PRESS RELEASE 031
SCIENTIFIC PROOF CONFIRMS RIVERA CASE HYPOTHESIS
Guatemala, April 27, 2011. The First High-Risk Trial Court heard a number of expert opinions on April 25 and 26, enabling the Public Prosecutor's Office (MP) to use scientific evidence to continue demonstrating the hypothesis linking the 10 accused individuals to the murder of Víctor Rivera, a former advisor to the Ministry of the Interior. Rivera was murdered on April 7, 2008 in the Vista Hermosa area of Zone 15 (Guatemala City).
An anthropological analysis demonstrated the manner in which accused Rubén Estuardo Rosales Sánchez obstructed justice and impeded the clarification of the facts. An expert used graphics to demonstrate to the Court that when the MP was digging for human remains it discovered that someone had previously done the same at that very location and also at a clandestine cemetery.
Furthermore, ballistics evidence demonstrated that a 9 mm pistol (belonging to accused Juan Antonio Vásquez) was one of the weapons used to kill Rivera. By comparing prints and ballistics evidence from the crime scene it was possible to establish that the weapon used was 0.40 calibre and according to the ownership history it belonged to Jorge Mario Paredes, the alleged mastermind of the Rivera murder and a drug cartel head.

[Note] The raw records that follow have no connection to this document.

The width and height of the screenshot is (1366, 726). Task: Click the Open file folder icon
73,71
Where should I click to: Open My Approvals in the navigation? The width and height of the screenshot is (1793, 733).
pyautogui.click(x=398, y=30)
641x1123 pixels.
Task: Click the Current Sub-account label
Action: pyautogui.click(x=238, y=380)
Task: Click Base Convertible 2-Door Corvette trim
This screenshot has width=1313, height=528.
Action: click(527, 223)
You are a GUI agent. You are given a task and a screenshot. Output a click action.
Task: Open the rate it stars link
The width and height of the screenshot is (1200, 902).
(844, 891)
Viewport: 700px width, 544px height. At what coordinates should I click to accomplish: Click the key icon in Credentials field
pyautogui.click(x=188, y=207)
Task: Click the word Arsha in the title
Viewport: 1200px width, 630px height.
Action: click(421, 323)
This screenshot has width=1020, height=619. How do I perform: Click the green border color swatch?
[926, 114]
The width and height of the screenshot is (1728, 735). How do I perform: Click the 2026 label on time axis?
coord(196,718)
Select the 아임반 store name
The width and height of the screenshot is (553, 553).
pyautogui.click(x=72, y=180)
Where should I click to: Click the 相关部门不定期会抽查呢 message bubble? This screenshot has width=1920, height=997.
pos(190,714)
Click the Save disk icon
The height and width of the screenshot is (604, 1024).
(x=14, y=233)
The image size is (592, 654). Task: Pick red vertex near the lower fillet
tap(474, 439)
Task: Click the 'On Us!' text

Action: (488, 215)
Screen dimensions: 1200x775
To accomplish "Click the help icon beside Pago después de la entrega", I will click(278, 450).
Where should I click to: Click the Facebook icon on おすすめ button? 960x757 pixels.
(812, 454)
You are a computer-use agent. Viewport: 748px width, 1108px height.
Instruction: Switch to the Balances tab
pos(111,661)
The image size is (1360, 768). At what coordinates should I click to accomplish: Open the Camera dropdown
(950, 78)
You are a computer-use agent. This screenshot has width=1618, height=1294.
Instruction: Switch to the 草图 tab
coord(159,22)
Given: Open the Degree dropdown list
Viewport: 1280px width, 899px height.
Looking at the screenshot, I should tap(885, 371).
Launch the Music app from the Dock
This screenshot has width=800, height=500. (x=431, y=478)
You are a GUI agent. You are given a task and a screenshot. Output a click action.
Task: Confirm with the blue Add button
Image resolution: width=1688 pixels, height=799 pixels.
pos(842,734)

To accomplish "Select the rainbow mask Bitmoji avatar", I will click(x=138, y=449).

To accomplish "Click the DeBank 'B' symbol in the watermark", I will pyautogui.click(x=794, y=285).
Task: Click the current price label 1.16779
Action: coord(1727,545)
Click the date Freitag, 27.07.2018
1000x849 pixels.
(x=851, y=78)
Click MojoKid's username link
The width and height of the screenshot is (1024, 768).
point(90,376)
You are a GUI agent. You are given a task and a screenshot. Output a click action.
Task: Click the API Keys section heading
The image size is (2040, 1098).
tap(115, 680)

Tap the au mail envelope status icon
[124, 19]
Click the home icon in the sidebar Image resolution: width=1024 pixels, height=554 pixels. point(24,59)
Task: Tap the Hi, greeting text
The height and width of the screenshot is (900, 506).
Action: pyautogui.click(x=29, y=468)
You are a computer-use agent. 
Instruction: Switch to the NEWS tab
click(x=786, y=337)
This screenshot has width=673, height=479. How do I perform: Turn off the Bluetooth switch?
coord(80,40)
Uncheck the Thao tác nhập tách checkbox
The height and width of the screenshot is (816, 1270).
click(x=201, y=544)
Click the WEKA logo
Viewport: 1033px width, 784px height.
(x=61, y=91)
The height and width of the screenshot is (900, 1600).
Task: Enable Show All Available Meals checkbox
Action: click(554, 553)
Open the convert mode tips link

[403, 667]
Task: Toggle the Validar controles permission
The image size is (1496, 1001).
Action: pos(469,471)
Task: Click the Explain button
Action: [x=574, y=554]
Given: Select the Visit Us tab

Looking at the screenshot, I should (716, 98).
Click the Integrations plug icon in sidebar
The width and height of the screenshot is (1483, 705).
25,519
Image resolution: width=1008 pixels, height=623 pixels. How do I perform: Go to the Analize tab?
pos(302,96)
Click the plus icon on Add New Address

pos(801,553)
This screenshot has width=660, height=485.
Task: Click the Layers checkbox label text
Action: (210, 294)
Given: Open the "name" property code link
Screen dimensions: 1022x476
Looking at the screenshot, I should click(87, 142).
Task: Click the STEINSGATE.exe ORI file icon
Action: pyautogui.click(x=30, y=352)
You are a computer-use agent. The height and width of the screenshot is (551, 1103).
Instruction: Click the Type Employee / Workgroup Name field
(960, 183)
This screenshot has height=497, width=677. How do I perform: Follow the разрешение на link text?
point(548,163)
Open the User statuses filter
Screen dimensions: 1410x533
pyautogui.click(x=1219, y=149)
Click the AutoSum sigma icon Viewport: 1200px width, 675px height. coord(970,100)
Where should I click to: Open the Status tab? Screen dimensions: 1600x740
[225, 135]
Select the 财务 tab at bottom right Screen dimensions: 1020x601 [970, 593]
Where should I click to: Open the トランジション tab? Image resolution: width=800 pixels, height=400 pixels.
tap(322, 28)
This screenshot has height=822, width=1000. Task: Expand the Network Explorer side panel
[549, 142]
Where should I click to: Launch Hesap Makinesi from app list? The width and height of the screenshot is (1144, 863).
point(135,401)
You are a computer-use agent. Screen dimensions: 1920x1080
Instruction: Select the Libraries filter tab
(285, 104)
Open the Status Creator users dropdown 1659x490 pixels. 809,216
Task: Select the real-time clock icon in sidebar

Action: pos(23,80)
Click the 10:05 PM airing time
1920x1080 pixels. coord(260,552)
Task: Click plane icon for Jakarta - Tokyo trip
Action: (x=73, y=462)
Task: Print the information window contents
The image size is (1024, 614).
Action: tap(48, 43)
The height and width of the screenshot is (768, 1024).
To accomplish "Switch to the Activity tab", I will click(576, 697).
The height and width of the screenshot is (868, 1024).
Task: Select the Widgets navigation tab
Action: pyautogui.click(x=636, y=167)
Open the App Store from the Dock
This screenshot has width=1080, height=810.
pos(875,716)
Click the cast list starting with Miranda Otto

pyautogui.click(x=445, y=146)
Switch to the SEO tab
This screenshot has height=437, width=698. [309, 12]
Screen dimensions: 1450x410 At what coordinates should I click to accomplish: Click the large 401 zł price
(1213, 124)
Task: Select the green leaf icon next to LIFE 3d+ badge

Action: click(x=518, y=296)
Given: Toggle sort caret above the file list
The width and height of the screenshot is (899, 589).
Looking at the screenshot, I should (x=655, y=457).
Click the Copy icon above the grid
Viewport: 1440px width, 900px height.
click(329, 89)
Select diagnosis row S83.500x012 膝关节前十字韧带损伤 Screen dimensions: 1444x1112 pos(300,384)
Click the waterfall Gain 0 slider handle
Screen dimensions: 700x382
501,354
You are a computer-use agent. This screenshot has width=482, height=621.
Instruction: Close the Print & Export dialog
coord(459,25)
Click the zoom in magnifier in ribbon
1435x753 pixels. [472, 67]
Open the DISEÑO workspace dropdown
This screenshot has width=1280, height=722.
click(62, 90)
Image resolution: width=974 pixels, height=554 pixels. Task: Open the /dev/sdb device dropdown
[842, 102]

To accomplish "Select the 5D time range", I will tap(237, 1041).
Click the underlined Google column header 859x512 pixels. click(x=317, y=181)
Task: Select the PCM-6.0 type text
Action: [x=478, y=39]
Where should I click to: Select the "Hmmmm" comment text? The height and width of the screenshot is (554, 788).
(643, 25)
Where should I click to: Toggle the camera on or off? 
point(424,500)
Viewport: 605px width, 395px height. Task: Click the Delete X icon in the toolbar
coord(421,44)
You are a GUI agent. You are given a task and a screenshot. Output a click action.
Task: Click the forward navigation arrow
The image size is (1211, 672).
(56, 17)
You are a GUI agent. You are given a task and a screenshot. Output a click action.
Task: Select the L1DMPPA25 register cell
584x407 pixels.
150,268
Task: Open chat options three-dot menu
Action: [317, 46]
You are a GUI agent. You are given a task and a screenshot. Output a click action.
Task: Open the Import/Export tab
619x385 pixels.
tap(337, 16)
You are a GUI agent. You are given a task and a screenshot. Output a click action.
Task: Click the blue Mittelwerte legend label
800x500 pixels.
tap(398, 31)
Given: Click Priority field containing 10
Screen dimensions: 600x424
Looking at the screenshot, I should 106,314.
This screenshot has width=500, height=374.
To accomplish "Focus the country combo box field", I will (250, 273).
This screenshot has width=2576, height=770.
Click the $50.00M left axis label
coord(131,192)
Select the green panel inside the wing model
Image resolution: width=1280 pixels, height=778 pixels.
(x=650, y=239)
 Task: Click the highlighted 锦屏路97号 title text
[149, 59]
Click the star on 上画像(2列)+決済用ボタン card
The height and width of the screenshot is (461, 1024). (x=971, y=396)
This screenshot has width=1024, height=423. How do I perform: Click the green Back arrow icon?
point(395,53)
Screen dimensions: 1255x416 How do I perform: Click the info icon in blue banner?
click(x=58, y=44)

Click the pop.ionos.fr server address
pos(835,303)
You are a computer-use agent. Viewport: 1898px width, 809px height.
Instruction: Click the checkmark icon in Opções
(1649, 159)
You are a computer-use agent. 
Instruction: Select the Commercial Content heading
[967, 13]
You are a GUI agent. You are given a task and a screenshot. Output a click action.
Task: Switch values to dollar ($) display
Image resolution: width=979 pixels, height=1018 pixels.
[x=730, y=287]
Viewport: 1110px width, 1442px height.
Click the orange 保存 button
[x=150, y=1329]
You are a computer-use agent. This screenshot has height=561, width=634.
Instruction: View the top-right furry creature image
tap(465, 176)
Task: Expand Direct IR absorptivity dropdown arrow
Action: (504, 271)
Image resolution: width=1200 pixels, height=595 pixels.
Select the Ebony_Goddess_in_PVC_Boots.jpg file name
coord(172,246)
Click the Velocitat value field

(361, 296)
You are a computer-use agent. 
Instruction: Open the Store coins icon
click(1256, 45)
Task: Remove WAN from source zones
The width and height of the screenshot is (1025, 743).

Furthermore, the ballistics reconstruction established the modus operandi of the Rivera attack, indicating the angle and trajectory of the gun shots as well as the characteristics of the vehicle used by the aggressors.
Contradictions were also identified between the witnesses offered by the defense counsel of accused Rubén Estuardo Rosales Sánchez, who said they did not know the accused party. The defense witnesses of César Augusto Paiz Córdova also tried to contradict the scientific evidence by stating before the Court that the telephone call intercepted by justice authorities had been a joke. In the call, the individuals said that Paiz Córdova was one of the people set to replace Jorge Mario Paredes as the head of the cartel.